Madonna and Child of the Napkin or Our Lady of the Napkin is an oil on canvas painting by Bartolomé Esteban Murillo, created c. 1666, as part of the altarpiece of the church of the Capuchin monastery in Seville and now in the Museum of Fine Arts of Seville. The vivid colour and delicacy of forms are reminiscent of Raphael, while the atmosphere is influenced by Velázquez and Rubens.

==History==
The French general Soult, a great admirer of Murillo, attempted to loot the work but the Capuchins were able to get it and other works to Gibraltar in 1810, where they remained until the end of the Peninsular War in 1814. The work became state property in 1836 as part of the confiscation of church goods by the Mendizábal government and was assigned to the new Museum of Fine Arts of Seville.

==Name==
The origin of its name is first recorded in the 1833 A Dictionary of Spanish Painting, edited by O'Neill.

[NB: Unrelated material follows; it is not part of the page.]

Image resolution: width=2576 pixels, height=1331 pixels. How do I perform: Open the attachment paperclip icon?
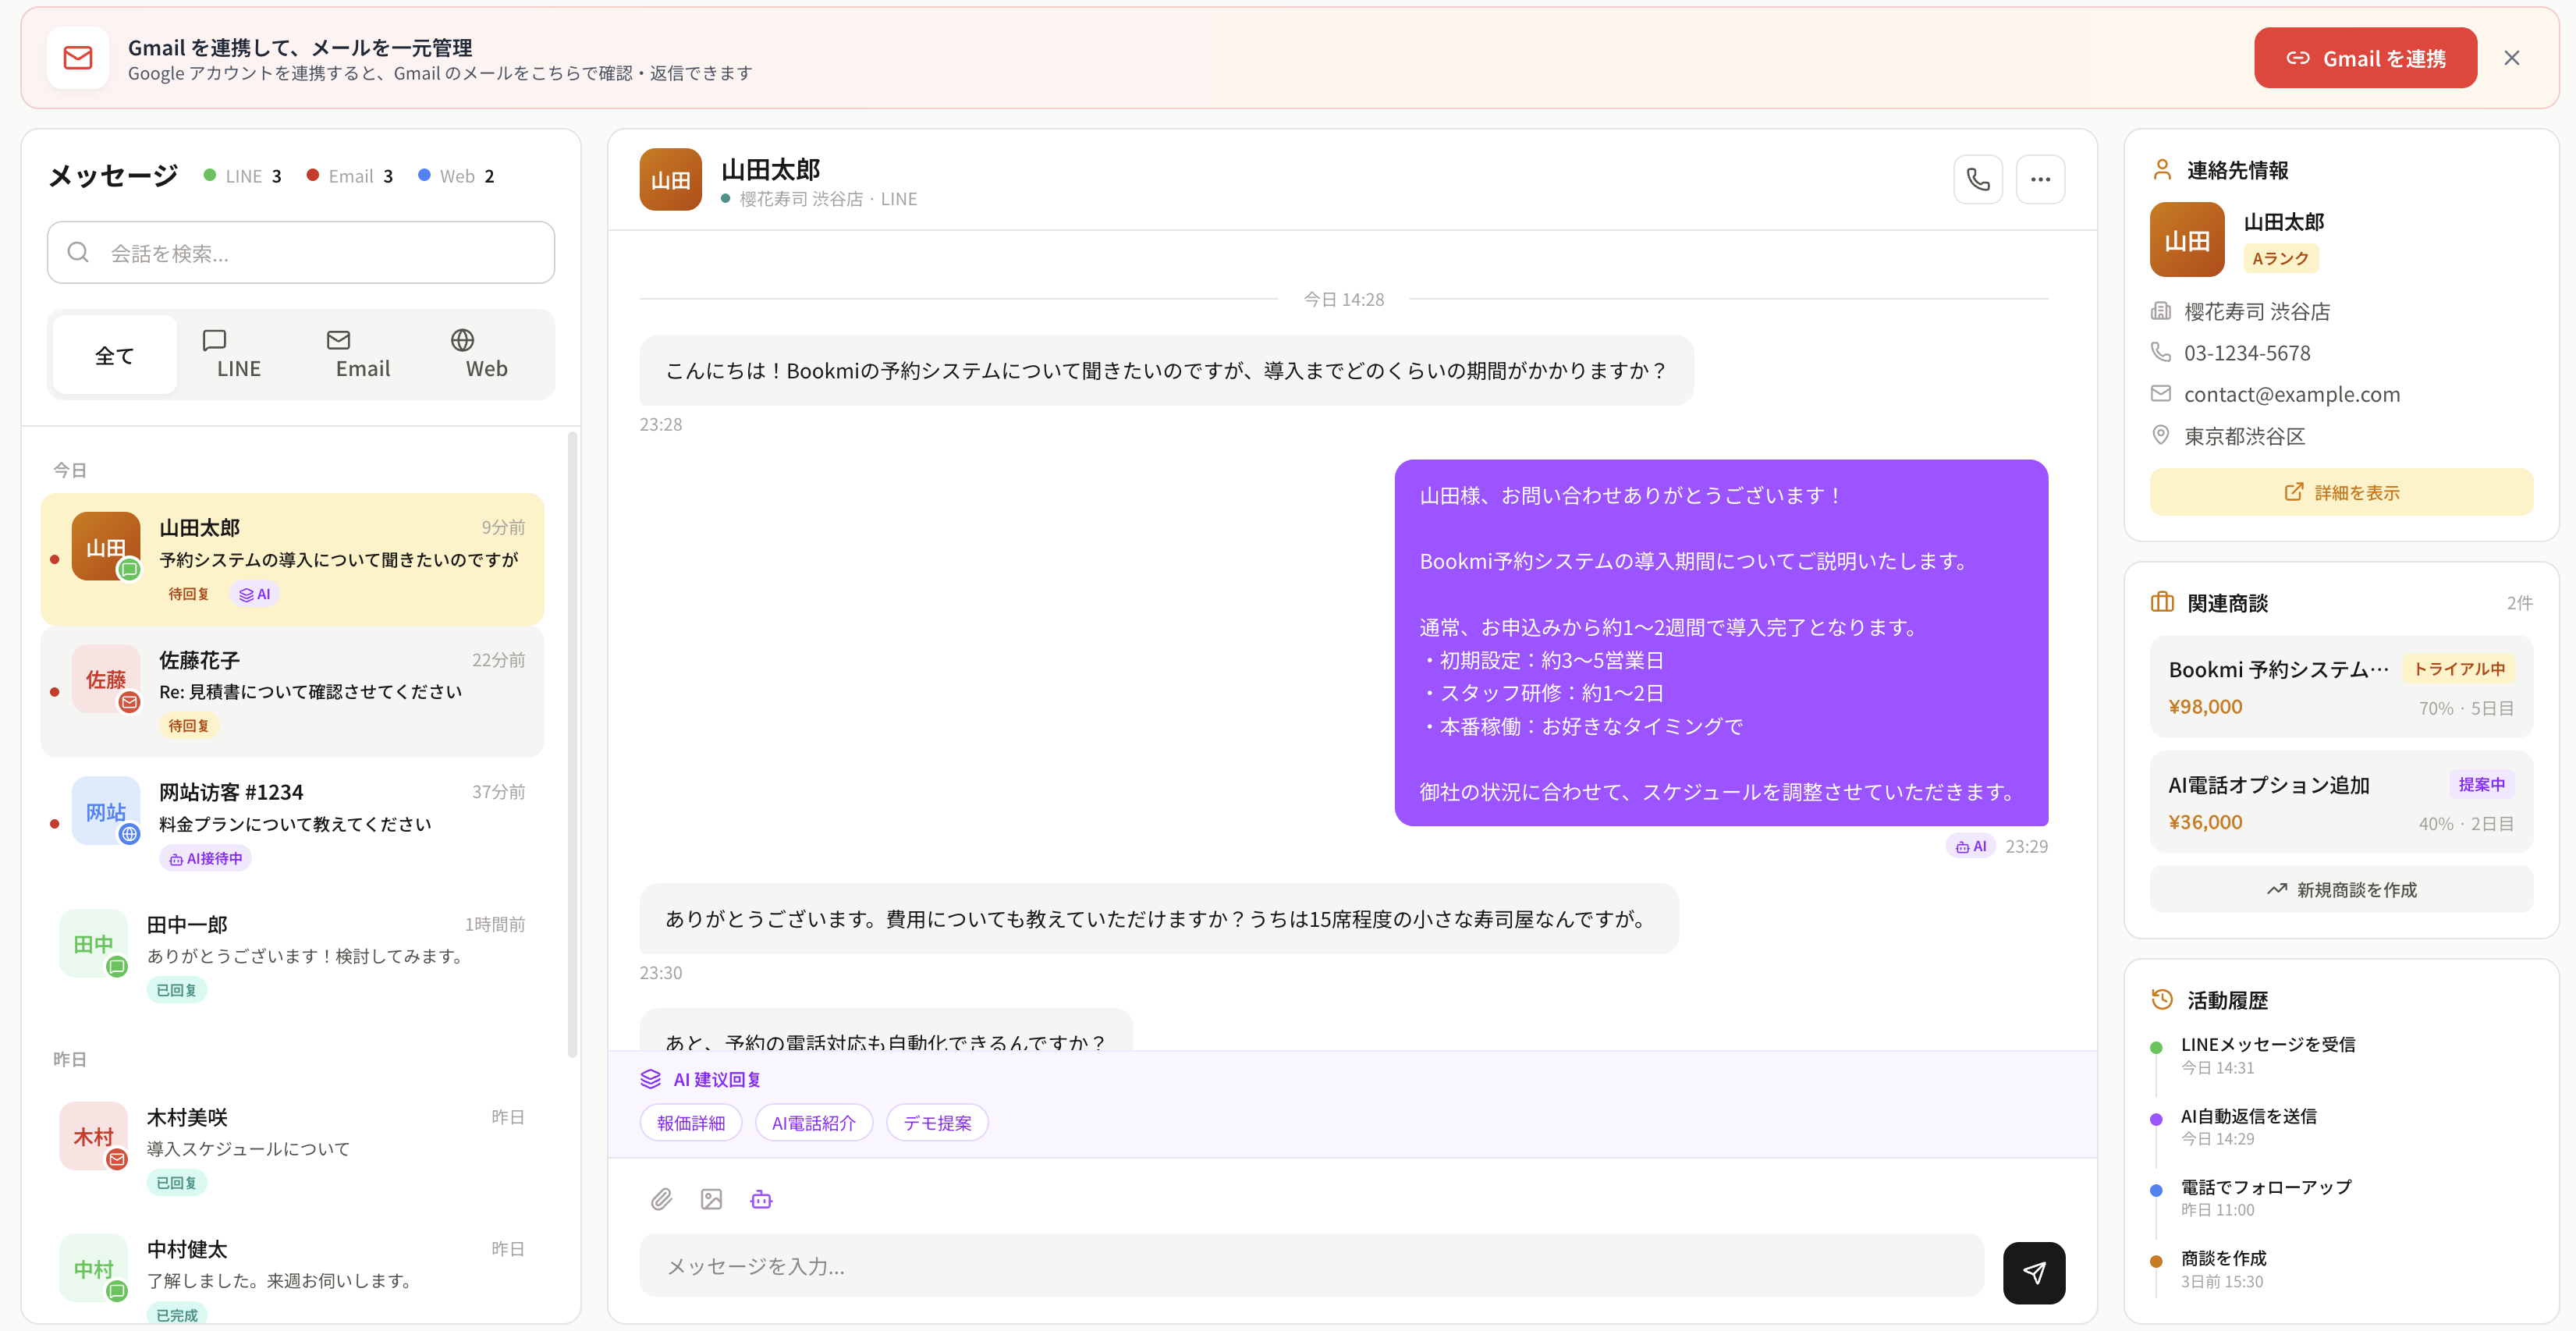[x=661, y=1199]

One version relates that the Capuchin friars found a napkin had vanished from their stores, but it was returned to them a few days later by Murillo with a drawing of the Madonna. Another states that one of the Capuchin friars privately asked Murillo for an image of the Madonna and Child to aid his private devotions in his cell but - unable to buy a canvas for him to paint it on - had him paint it on a napkin instead.